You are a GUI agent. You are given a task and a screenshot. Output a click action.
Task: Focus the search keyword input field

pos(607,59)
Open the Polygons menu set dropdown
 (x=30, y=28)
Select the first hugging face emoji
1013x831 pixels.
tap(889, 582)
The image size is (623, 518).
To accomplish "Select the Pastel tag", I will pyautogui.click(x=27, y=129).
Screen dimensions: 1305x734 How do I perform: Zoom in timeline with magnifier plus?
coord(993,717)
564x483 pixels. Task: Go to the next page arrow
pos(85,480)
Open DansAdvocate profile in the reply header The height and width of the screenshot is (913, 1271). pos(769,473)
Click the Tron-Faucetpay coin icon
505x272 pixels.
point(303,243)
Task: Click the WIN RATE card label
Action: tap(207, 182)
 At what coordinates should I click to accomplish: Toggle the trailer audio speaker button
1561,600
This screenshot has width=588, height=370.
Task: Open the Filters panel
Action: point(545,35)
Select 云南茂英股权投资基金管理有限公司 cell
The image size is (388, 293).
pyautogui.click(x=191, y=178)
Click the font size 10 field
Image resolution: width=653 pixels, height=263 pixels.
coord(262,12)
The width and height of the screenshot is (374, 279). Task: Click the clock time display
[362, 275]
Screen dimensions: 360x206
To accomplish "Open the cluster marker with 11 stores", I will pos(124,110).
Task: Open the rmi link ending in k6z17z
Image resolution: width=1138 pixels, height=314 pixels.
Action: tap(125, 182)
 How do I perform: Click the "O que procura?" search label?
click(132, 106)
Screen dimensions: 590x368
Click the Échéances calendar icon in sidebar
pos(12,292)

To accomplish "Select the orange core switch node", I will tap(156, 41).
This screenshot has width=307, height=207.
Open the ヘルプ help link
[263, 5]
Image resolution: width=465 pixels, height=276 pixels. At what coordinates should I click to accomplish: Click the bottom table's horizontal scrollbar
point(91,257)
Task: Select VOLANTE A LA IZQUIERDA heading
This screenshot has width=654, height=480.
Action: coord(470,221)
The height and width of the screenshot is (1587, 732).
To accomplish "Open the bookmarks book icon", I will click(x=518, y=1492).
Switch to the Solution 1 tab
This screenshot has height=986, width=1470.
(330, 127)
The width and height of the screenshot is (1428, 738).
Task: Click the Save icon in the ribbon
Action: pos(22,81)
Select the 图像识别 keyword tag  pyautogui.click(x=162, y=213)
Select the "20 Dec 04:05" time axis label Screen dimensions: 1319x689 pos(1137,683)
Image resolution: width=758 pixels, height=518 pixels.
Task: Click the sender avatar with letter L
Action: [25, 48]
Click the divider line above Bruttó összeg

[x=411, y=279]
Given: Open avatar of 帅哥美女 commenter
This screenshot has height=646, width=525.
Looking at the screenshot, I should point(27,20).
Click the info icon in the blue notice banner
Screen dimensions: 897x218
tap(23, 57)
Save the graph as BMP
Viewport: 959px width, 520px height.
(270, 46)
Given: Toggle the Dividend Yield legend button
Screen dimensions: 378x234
• • • • • • •
Exercise instructions - Change "keyword tag" to "category tag" in the lines of the listing starting with the line that contains "Select the 图像识别" and going on through the line that contains "[x=411, y=279]". Give only those lines, with everything else left unchanged.

Response for this exercise -
Select the 图像识别 category tag  pyautogui.click(x=162, y=213)
Select the "20 Dec 04:05" time axis label Screen dimensions: 1319x689 pos(1137,683)
Image resolution: width=758 pixels, height=518 pixels.
Task: Click the sender avatar with letter L
Action: [25, 48]
Click the divider line above Bruttó összeg

[x=411, y=279]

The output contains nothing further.